GlobalReview-Jakarta – Masih ada asa yang menggantung meski Putusan Mahkamah Konstitusi (MK) Nomor 67/PUU-XXII/2024 menolak permohonan pemohon untuk seluruhnya. Putusan ini berarti usulan pembentukan Kementerian Masyarakat Hukum Adat ditolak.
Baca Juga : BRIN dan APHA Indonesia Komitmen Bangun Masyarakat Adat Lebih Baik
Dari total 48 kementerian di Kabinet Merah Putih (tujuh kementerian koordinator dan 41 kementerian teknis), memang tidak ada nomenklatur Kementerian Masyarakat Hukum Adat.
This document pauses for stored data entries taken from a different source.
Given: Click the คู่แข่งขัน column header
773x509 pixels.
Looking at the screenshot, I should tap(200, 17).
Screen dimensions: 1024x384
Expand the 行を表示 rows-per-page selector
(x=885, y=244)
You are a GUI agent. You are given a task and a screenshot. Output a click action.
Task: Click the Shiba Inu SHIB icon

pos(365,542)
Kendati demikian, pelindungan dan pengakuan utuh atas hak-hak masyarakat adat, termasuk kearifan lokal di 38 provinsi se-Indonesia, masih ada harapan apabila pembentuk undang-undang (DPR RI dan Presiden) mewujudkan Rancangan Undang-Undang (RUU) Masyarakat Hukum Adat menjadi undang-undang.
Baca Juga : Tokoh-tokoh Adat Serahkan Kuasa Kepada Kuasa Hukum APHA Desak Pembentukan Kementerian Khusus Masyarakat Adat
Berdasarkan catatan Asosiasi Pengajar Hukum Adat (APHA), yang juga pemohon sampaikan dalam uji materi Undang-Undang Nomor 39 Tahun 2008 tentang Kementerian Negara terhadap UUD NRI Tahun 1945, sejumlah negara memiliki kemauan politik atau political will membentuk kementerian yang mengurus urusan pemerintahan terkait dengan urusan pemenuhan masyarakat pribumi.
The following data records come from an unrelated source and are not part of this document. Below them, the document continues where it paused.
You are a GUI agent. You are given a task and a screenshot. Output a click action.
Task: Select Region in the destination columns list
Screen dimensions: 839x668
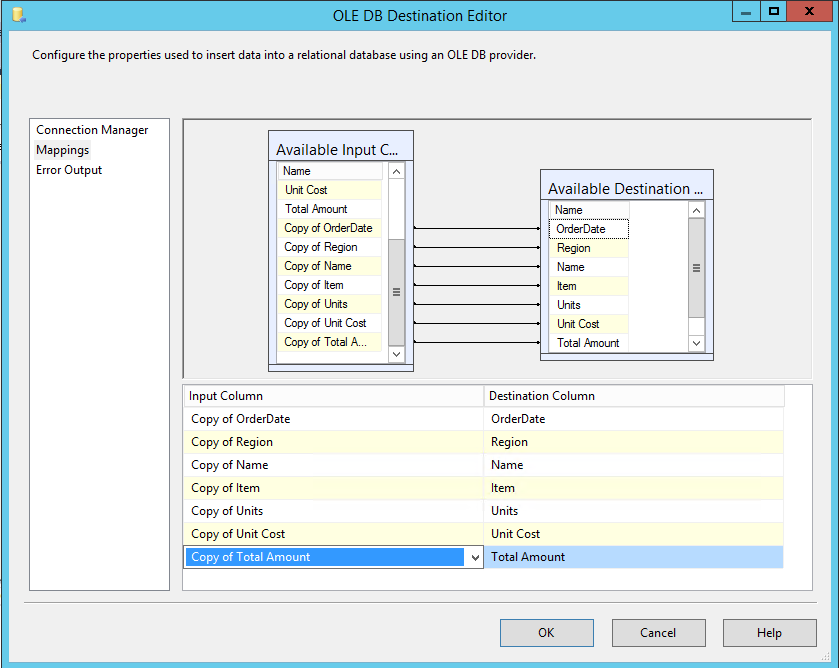point(574,248)
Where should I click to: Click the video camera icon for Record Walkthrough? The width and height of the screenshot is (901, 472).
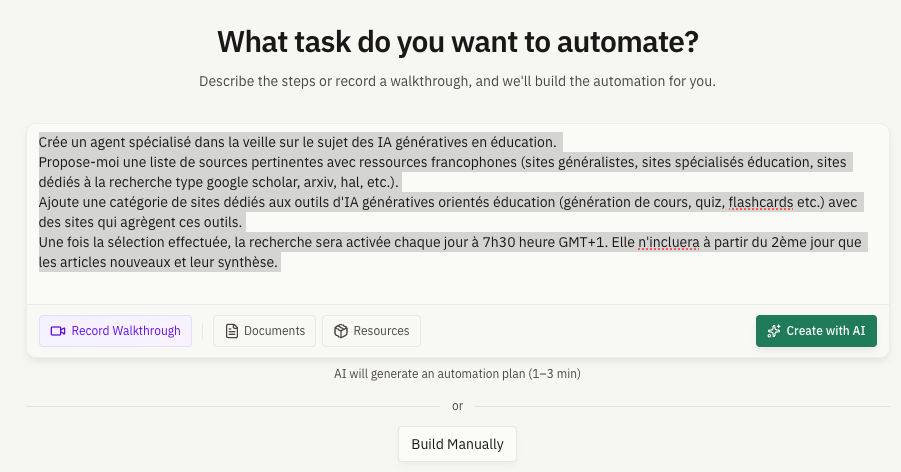tap(58, 331)
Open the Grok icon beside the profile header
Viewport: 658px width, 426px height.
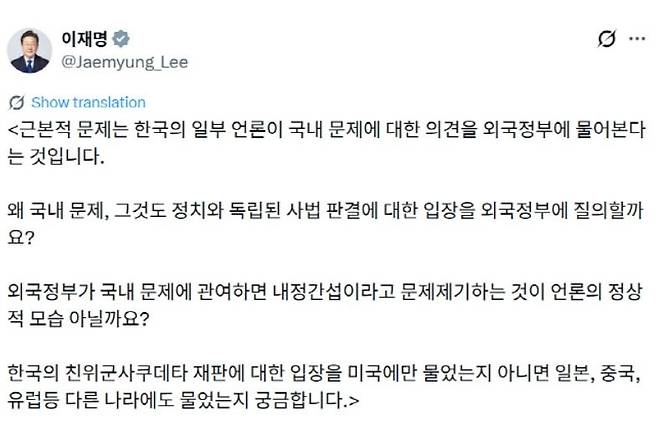tap(605, 40)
Ambil contoh Australia ada Kementerian Urusan Pribumi (Ministry for Indigenous Australians) yang kewenangannya memastikan masyarakat Aborigin dan penduduk pribumi Selat Torres mempunyai suara dalam pengambilan keputusan yang berdampak pada mereka.
Di India terdapat Kementerian Urusan Masyarakat Adat. Kementerian ini menjamin masyarakat adat terdaftar menerima tunjangan yang berlandaskan undang-undang dan program bantuan khusus untuk masyarakat terdaftar, termasuk kesempatan kerja dan pendidikan.
Begitu pula di Brasil, ada Kementerian Masyarakat atau Ministry of Indigenous Peoples (MPI). Kementerian ini menjadi wadah untuk membuka dialog dengan masyarakat asli, menjamin hak-hak penduduk asli, terutama hak teritorial.
Di Filipina bernama Kementerian Urusan Masyarakat Adat (Ministry of Indigenous Peoples Affairs). Kementerian ini melindungi dan memajukan kepentingan dan kesejahteraan masyarakat adat di daerah otonomi bangsa Moro di komunitas Muslim Mindanao dengan memperhatikan keyakinan, adat istiadat, tradisi, dan institusi adat.
Negara lainnya seperti Kolombia. Negara yang terletak di Amerika Selatan Barat Laut ini juga terdapat Kementerian Hubungan Masyarakat Adat dan Rekonsiliasi (Ministry of Indigenous Relations and Reconciliation). Kewenangan kementerian ini memajukan rekonsiliasi dan mengabadikan hak asasi masyarakat adat.
ementerian Hubungan Pribumi dan Urusan Utara Kanada (Ministry of Indigenous Relations and Northern Affairs Canada) yang memungkinkan masyarakat adat membangun kapasitas dan mendukung visi mereka mengenai penentuan nasib sendiri.
Di Guyana terdapat Kementerian Urusan Indian Amerika (Ministry of Amerindian Affairs). Kementerian di negara yang terletak di Amerika Selatan ini menjaga, melindungi, dan memajukan kepentingan sosial, budaya, dan ekonomi suku Amerindian dan daerah.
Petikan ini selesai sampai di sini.